* Data provided:
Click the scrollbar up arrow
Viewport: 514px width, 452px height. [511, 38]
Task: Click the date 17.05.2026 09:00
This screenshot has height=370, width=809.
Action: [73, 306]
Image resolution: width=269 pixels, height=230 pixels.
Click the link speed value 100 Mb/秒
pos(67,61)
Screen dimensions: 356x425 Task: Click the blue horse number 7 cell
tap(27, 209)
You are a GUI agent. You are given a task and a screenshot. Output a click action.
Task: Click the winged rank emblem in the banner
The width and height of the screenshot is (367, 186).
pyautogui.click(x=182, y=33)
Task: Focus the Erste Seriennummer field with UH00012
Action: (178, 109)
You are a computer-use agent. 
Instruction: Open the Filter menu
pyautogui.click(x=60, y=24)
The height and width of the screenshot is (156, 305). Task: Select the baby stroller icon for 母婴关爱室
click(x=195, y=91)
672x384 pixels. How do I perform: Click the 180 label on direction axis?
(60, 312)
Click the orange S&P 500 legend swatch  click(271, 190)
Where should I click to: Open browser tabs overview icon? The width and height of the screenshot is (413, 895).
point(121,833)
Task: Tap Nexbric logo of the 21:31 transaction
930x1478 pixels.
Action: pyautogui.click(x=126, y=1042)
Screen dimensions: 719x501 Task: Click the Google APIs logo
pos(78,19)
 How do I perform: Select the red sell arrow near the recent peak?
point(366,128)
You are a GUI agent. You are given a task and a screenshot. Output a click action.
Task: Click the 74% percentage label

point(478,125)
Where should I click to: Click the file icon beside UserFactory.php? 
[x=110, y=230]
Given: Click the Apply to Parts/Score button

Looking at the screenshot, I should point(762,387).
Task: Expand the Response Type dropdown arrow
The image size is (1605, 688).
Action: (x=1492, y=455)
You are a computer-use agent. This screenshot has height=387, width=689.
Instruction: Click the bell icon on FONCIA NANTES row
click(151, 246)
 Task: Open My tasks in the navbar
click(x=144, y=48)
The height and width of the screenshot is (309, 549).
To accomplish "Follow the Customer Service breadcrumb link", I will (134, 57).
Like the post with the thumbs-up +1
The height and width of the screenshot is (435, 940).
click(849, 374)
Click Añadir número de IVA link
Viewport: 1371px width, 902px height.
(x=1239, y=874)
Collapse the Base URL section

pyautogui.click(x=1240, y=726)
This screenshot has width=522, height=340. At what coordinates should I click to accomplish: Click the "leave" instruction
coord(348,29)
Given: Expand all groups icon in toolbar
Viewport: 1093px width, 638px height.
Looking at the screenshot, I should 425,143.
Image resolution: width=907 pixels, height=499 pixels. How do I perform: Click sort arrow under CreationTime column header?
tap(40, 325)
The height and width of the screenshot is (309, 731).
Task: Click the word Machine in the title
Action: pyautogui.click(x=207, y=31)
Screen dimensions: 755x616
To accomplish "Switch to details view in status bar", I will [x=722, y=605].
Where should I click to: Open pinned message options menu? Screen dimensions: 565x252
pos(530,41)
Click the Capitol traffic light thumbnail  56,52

* Task goal: Word for word, write out the data.

* Reply to the exercise:
Click the scrollbar up arrow
Viewport: 514px width, 452px height. [511, 38]
Task: Click the date 17.05.2026 09:00
This screenshot has height=370, width=809.
Action: [73, 306]
Image resolution: width=269 pixels, height=230 pixels.
Click the link speed value 100 Mb/秒
pos(67,61)
Screen dimensions: 356x425 Task: Click the blue horse number 7 cell
tap(27, 209)
You are a GUI agent. You are given a task and a screenshot. Output a click action.
Task: Click the winged rank emblem in the banner
The width and height of the screenshot is (367, 186).
pyautogui.click(x=182, y=33)
Task: Focus the Erste Seriennummer field with UH00012
Action: (178, 109)
You are a computer-use agent. 
Instruction: Open the Filter menu
pyautogui.click(x=60, y=24)
The height and width of the screenshot is (156, 305). Task: Select the baby stroller icon for 母婴关爱室
click(x=195, y=91)
672x384 pixels. How do I perform: Click the 180 label on direction axis?
(60, 312)
Click the orange S&P 500 legend swatch  click(271, 190)
Where should I click to: Open browser tabs overview icon? The width and height of the screenshot is (413, 895).
point(121,833)
Task: Tap Nexbric logo of the 21:31 transaction
930x1478 pixels.
Action: pyautogui.click(x=126, y=1042)
Screen dimensions: 719x501 Task: Click the Google APIs logo
pos(78,19)
 How do I perform: Select the red sell arrow near the recent peak?
point(366,128)
You are a GUI agent. You are given a task and a screenshot. Output a click action.
Task: Click the 74% percentage label

point(478,125)
Where should I click to: Click the file icon beside UserFactory.php? 
[x=110, y=230]
Given: Click the Apply to Parts/Score button

Looking at the screenshot, I should point(762,387).
Task: Expand the Response Type dropdown arrow
The image size is (1605, 688).
Action: (x=1492, y=455)
You are a computer-use agent. This screenshot has height=387, width=689.
Instruction: Click the bell icon on FONCIA NANTES row
click(151, 246)
 Task: Open My tasks in the navbar
click(x=144, y=48)
The height and width of the screenshot is (309, 549).
To accomplish "Follow the Customer Service breadcrumb link", I will (134, 57).
Like the post with the thumbs-up +1
The height and width of the screenshot is (435, 940).
click(849, 374)
Click Añadir número de IVA link
Viewport: 1371px width, 902px height.
(x=1239, y=874)
Collapse the Base URL section

pyautogui.click(x=1240, y=726)
This screenshot has width=522, height=340. At what coordinates should I click to accomplish: Click the "leave" instruction
coord(348,29)
Given: Expand all groups icon in toolbar
Viewport: 1093px width, 638px height.
Looking at the screenshot, I should 425,143.
Image resolution: width=907 pixels, height=499 pixels. How do I perform: Click sort arrow under CreationTime column header?
tap(40, 325)
The height and width of the screenshot is (309, 731).
Task: Click the word Machine in the title
Action: pyautogui.click(x=207, y=31)
Screen dimensions: 755x616
To accomplish "Switch to details view in status bar", I will [x=722, y=605].
Where should I click to: Open pinned message options menu? Screen dimensions: 565x252
pos(530,41)
Click the Capitol traffic light thumbnail  56,52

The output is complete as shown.